Dallas Independent School District records show the district paid roughly $2.54 million to outside immigration counsel to process H‑1B visa petitions between 2020 and September 2025. The spending appears across hundreds of fee-related transactions and appears to have been charged to a mix of federal and other district accounts. District officials did not respond to questions from reporters before publication.
Records show millions paid to a Dallas immigration firm
District procurement files obtained by reporters indicate Ramirez & Associates received approximately $2,537,978.91 for H‑1B-related services across 599 transactions between 2020 and late September 2025, according to The Dallas Express. The outlet’s breakdown groups the payments into three periods: roughly $839,991.76 from 2020 to 2022, $1,337,989.58 from 2022 to 2024, and about $359,997.57 from 2024 through September 2025. Ramirez & Associates lists offices in Dallas and Monterrey and says it handles business and immigration matters, including non-immigrant visas and lawful permanent residency.
State steps up scrutiny
Gov. Greg Abbott has ordered a freeze on new H‑1B petitions at state agencies and public universities, arguing that state jobs paid with taxpayer dollars should go to Texans first. The move followed local reporting and put visa use at public institutions under new scrutiny, according to The Texas Tribune. Abbott has also asked agencies for lists of H‑1B hires, job classifications, and hiring practices as officials consider whether policy changes are needed.
Federal funding questions linger
Documents cited by The Dallas Express show the bulk of H‑1B legal and filing costs were billed to federal programs, with several files explicitly referencing Title II, Part A under the Every Student Succeeds Act. That detail raises questions about allowable uses and oversight. The outlet reported that it sought clarification from the U.S. Department of Education but did not receive a response by publication.
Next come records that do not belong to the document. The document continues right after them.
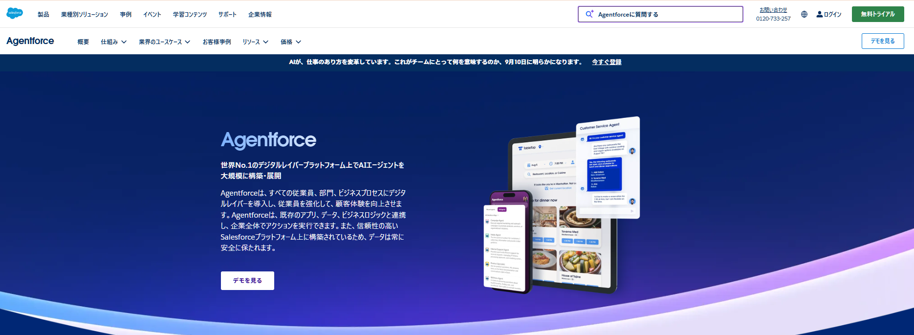
Task: Click the white デモを見る hero button
Action: (x=247, y=281)
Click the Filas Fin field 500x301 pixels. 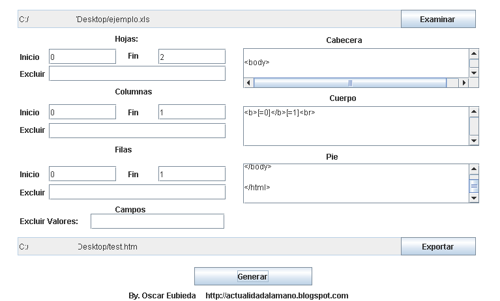pos(192,174)
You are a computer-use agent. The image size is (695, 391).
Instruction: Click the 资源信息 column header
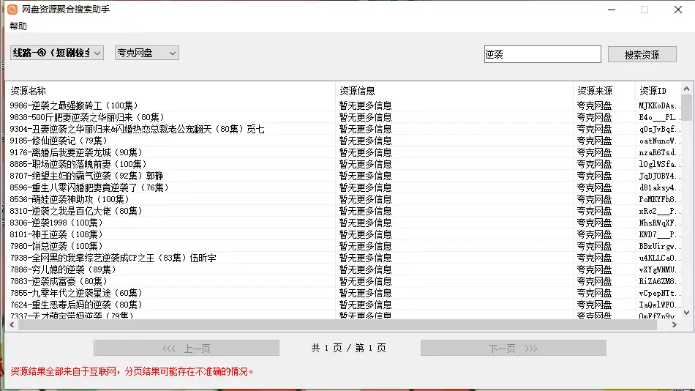pos(357,91)
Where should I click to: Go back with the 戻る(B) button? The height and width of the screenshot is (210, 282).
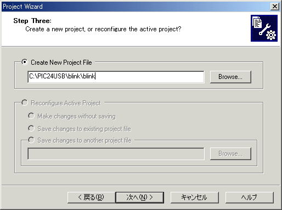pyautogui.click(x=91, y=197)
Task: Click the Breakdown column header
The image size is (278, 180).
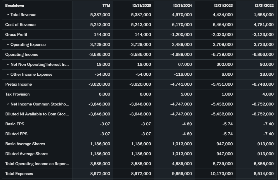Action: coord(15,6)
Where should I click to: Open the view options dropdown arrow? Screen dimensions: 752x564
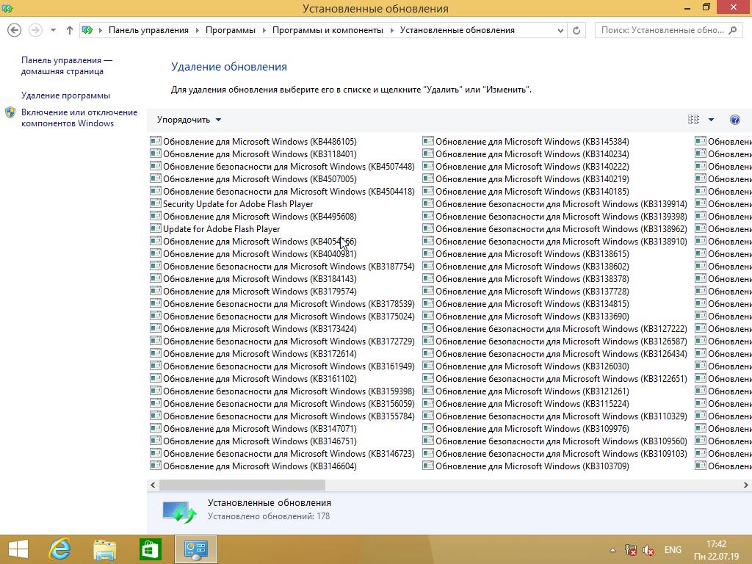click(711, 120)
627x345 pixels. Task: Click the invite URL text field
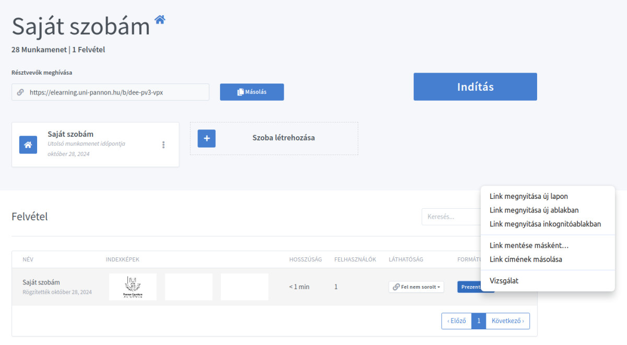[116, 92]
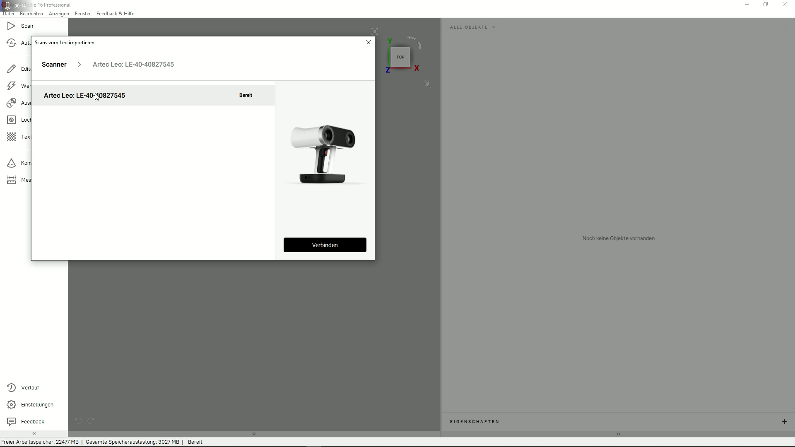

Federal rules require grant funds to be used in line with program purposes, and auditors will likely look at whether visa-related legal services fit that requirement.
Why DISD says it needs H‑1B hires
District leaders have said H‑1B hires are used to fill bilingual and other specialized vacancies that local recruiting has not covered, especially in classrooms serving many students who speak languages other than English. That reliance on international teachers has been documented in prior coverage from The Dallas Morning News. Trustees have told reporters that visas are one tool to staff critical-shortage positions when certified teachers are not available.
Numbers: snapshots vs. totals
The U.S. Citizenship and Immigration Services H‑1B Employer Data Hub offers a point-in-time snapshot of active sponsored positions, while procurement files capture cumulative transactions and fees over several years. Both sets of numbers have appeared in recent reporting. Those different views help explain why federal snapshots might show a few hundred current H‑1B holders even as procurement ledgers record many more transactions tied to recruitment and processing across multiple years. Officials and oversight bodies are expected to reconcile both datasets as the review continues.